The case was Wrenn v. District of Columbia (consolidated with Grace v. District of Columbia). At issue was a District of Columbia regulation that limited conceal-carry licenses only to those individuals who can demonstrate, to the satisfaction of the chief of police, that they have a "good reason" to carry a handgun in public. According to the District, applicants for a conceal-carry license must show a "special need for self-protection distinguishable from the general community as supported by evidence of specific threats or previous attacks that demonstrate a special danger to the applicant's life." Living or working "in a high crime area shall not by itself establish a good reason."

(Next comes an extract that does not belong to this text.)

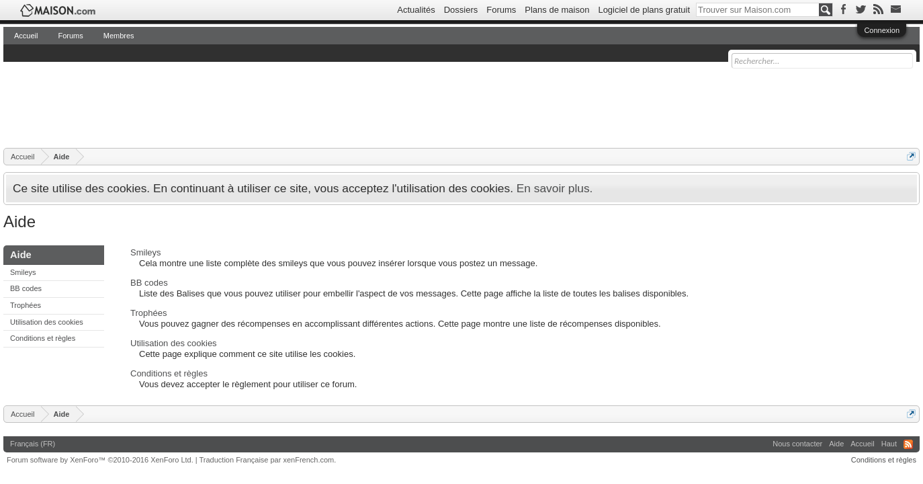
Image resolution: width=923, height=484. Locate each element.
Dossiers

The D.C. Circuit weighed those regulations against the text and history of the Second Amendment and found the regulations to be constitutionally deficient. "At the Second Amendment's core lies the right of responsible citizens to carry firearms for personal self-defense beyond the home, subject to longstanding restrictions," the D.C. Circuit held. "These traditional limits include, for instance, licensing requirements, but not bans on carrying in urban areas like D.C. or bans on carrying absent a special need for self-defense." The court added: "The Amendment's core at a minimum shields the typically situated citizen's ability to carry common arms generally. The District's good-reason law is necessarily a total ban on exercises of that constitutional right for most D.C. residents. That's enough to sink this law under" District of Columbia v. Heller, the 2008 case that struck down D.C.'s total ban on handguns.

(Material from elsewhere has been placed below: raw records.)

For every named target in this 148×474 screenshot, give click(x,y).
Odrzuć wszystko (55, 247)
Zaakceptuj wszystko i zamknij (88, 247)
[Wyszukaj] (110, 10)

Today's decision by the D.C. Circuit widens an already gaping split among the federal courts on this issue. According to the U.S. Court of Appeals for the 9th Circuit, "the Second Amendment does not protect in any degree the right to carry concealed firearms in public." By contrast, the U.S. Court of Appeals for the 7th Circuit says that "one doesn't need to be a historian to realize that a right to keep and bear arms in the eighteenth century could not rationally have been limited to the home."

In Heller, the U.S. Supreme Court did not rule definitively on the scope of the Second Amendment outside the home. In the nine years since that landmark ruling was issued, the Court has declined several ripe opportunities to settle the matter once and for all.

In fact, just last month, the Court refused to review the 9th Circuit's dismissal of the right to carry, prompting Justice Clarence Thomas, joined by Justice Neil Gorsuch, to lambast the Court for its "distressing trend" of refusing to hear any such cases and thereby treating "the Second Amendment as a disfavored right." As Thomas put it, "even if other Members of the Court do not agree that the Second Amendment likely protects a right to public carry, the time has come for the Court to answer this important question definitively."

That definitive answer apparently won't be coming anytime soon. For now, Second Amendment advocates will have to take heart in victories such as today's win at the D.C. Circuit.